> **Work instruction**: The answer should consist of each line below that contains the word "Given".

[Start of section]

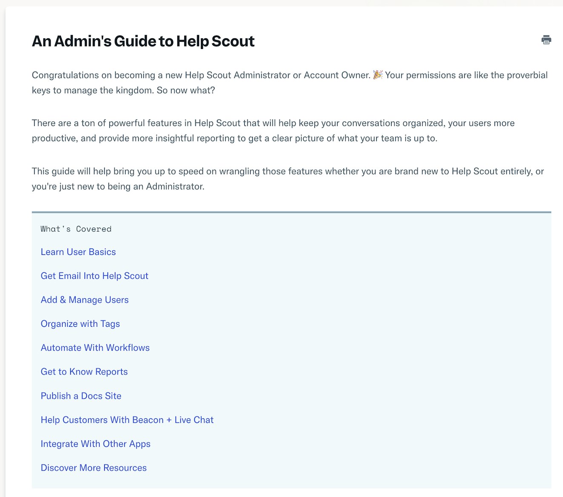Screen dimensions: 563x497
Task: Click the 'So now what?' text
Action: 186,91
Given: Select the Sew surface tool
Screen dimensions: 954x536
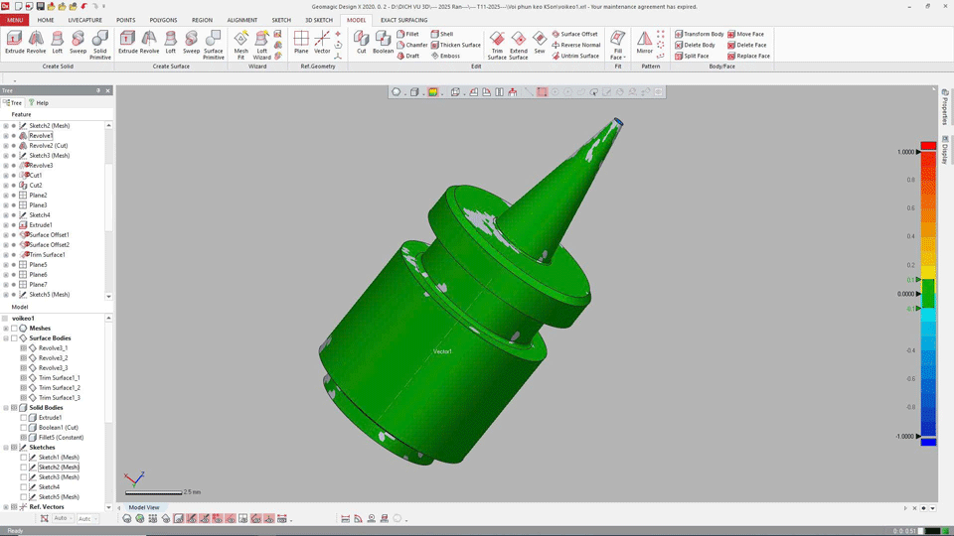Looking at the screenshot, I should coord(540,43).
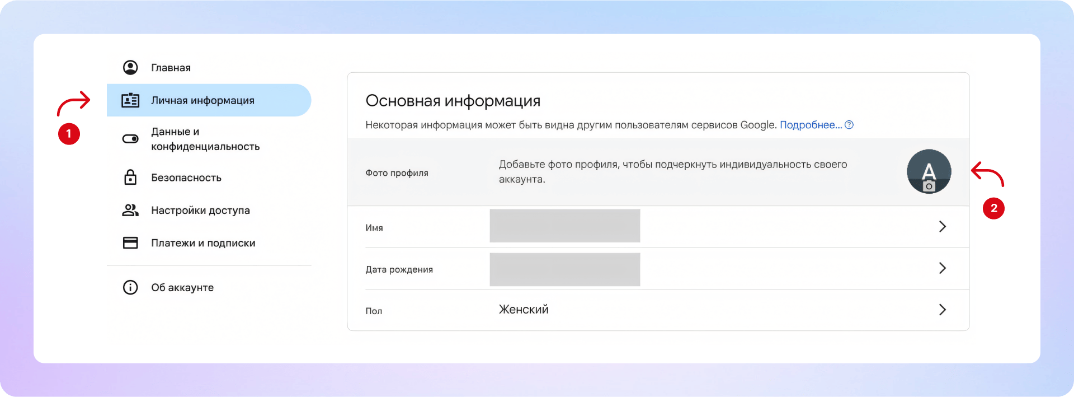The height and width of the screenshot is (397, 1074).
Task: Expand the Имя row using its chevron
Action: click(x=942, y=227)
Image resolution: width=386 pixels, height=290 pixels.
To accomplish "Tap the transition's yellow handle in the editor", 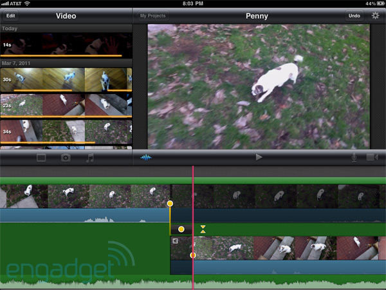I will [181, 229].
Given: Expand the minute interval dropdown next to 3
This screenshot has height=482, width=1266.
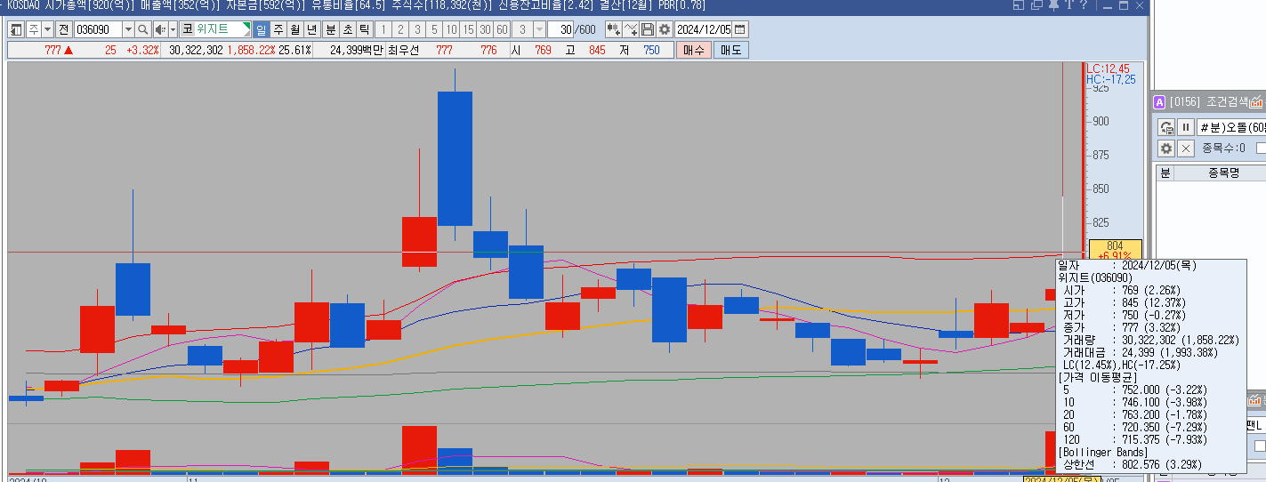Looking at the screenshot, I should (x=539, y=29).
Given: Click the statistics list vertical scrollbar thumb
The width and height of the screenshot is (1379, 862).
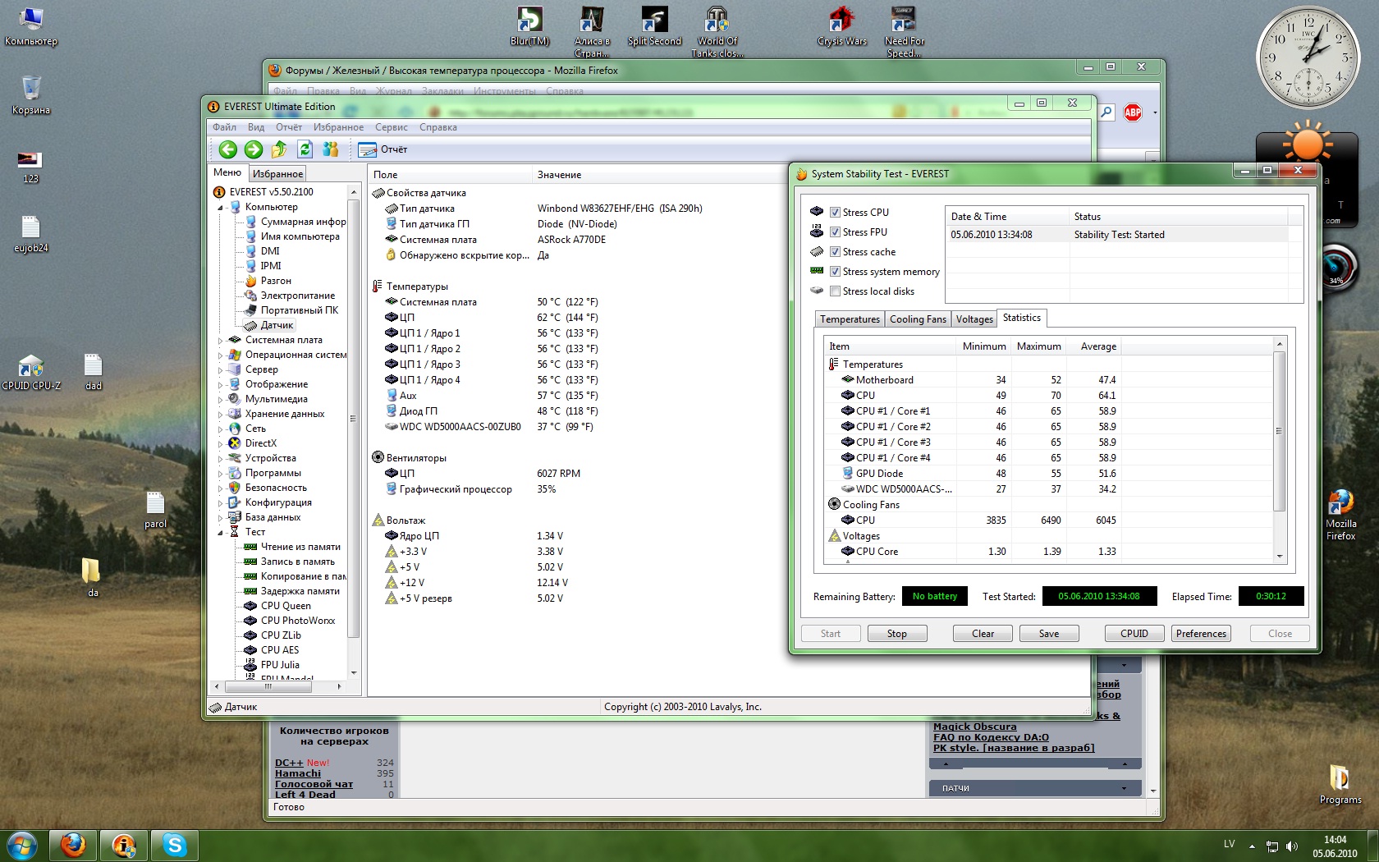Looking at the screenshot, I should pos(1278,431).
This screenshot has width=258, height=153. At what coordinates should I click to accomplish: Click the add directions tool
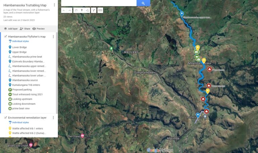(x=94, y=10)
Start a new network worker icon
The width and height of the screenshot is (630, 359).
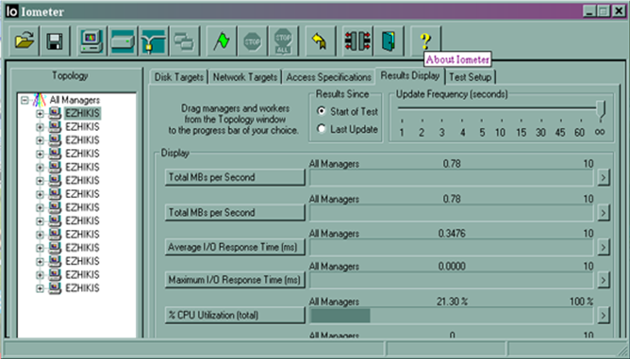pos(153,41)
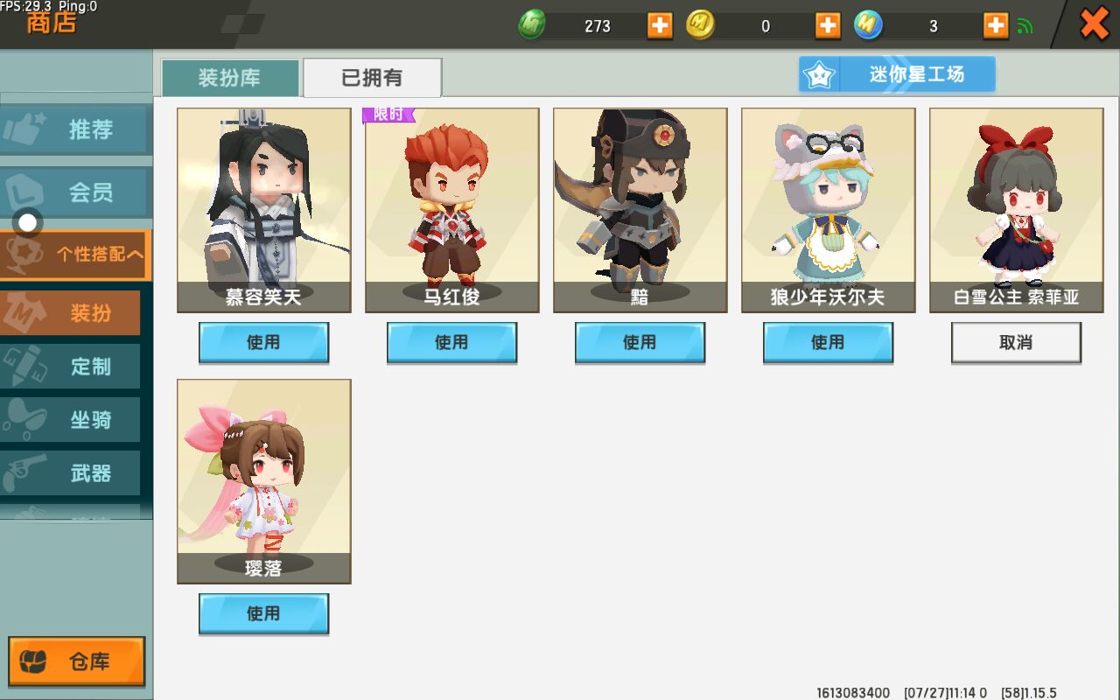Use the 慕容笑天 skin

pos(263,343)
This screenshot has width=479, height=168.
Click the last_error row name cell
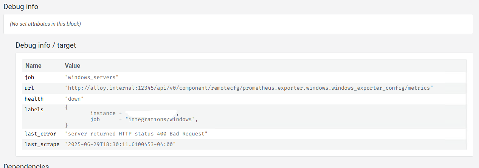click(40, 134)
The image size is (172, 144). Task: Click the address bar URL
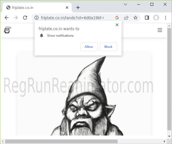(74, 18)
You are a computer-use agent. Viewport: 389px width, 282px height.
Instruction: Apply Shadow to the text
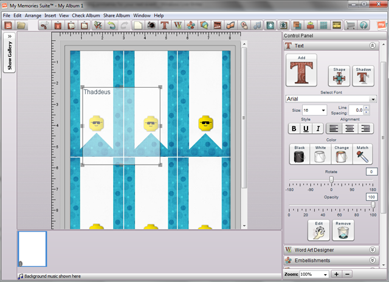363,77
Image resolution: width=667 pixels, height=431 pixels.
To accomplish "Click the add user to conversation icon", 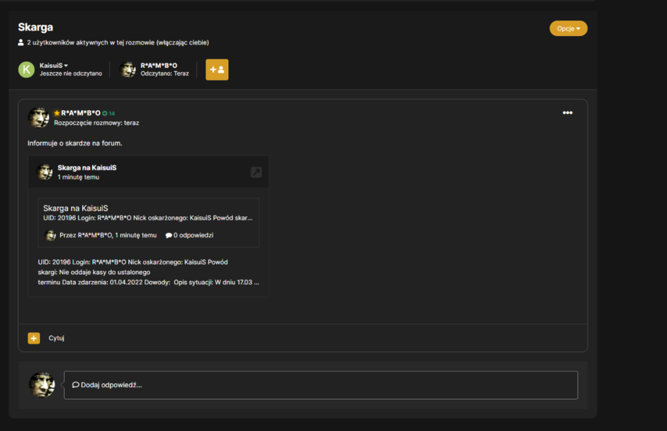I will click(217, 69).
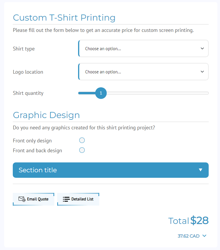This screenshot has width=220, height=250.
Task: Open the 37.62 CAD currency selector
Action: (192, 236)
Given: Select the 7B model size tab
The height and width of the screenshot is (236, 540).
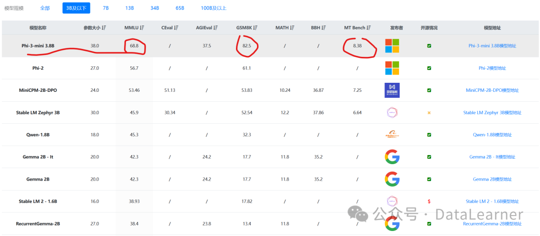Looking at the screenshot, I should point(106,8).
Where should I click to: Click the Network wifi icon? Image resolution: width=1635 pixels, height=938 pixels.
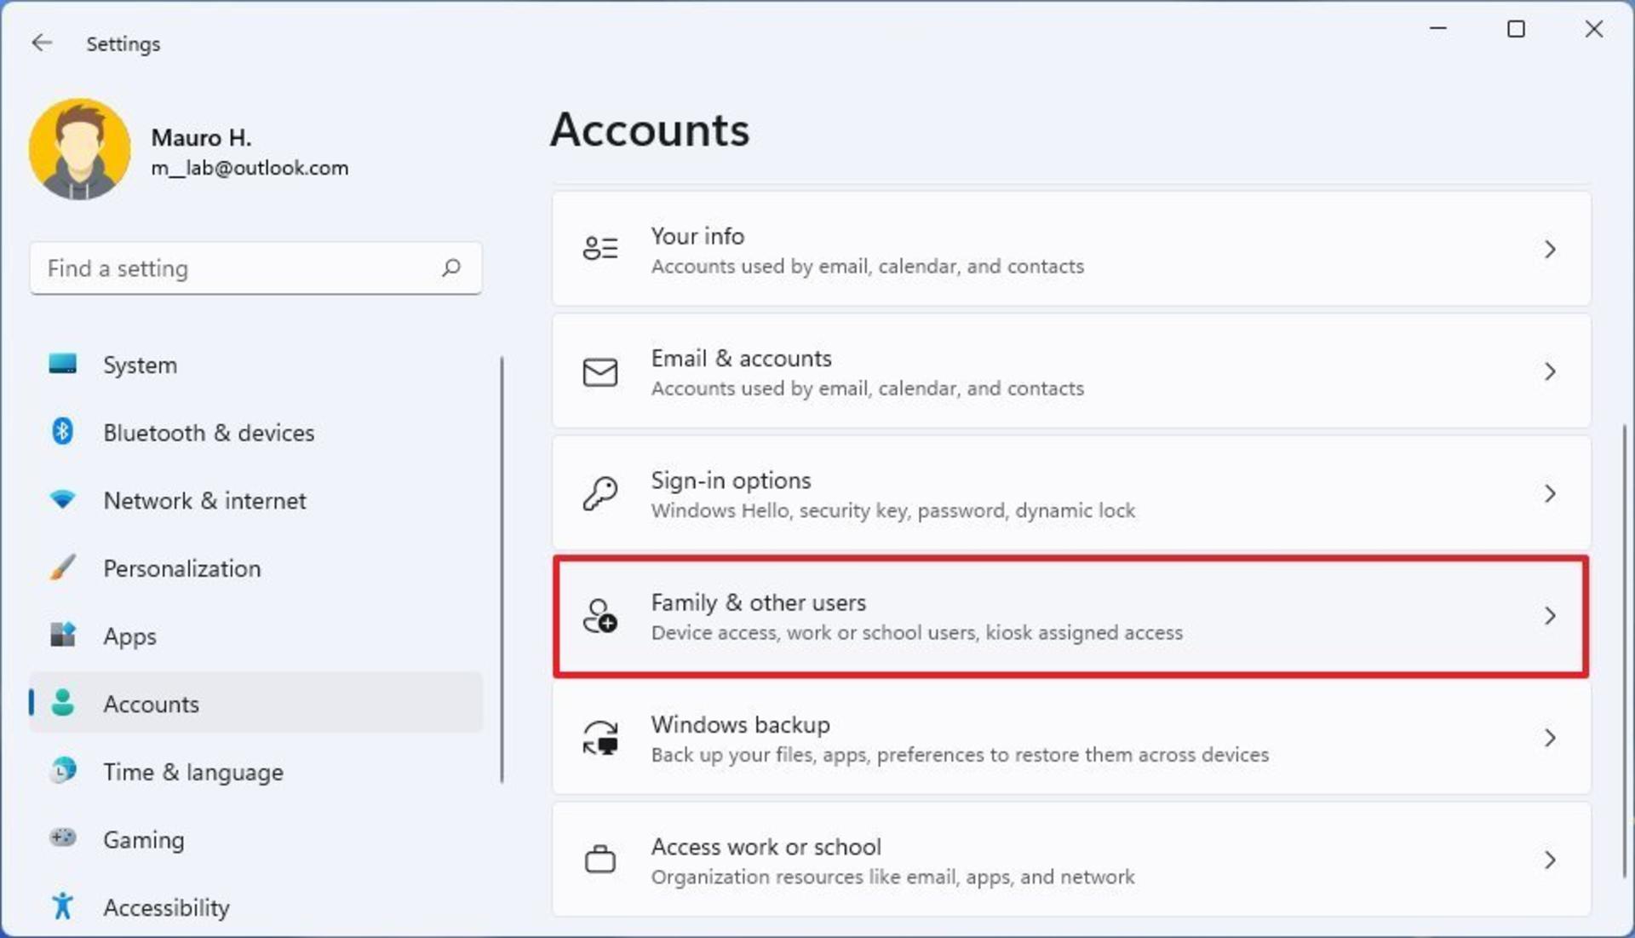coord(62,499)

[End of section]

> **Solution for this exercise**:
Given: Select the Sew surface tool
Given: Expand the minute interval dropdown next to 3
Given: Click the statistics list vertical scrollbar thumb
Given: Select the 7B model size tab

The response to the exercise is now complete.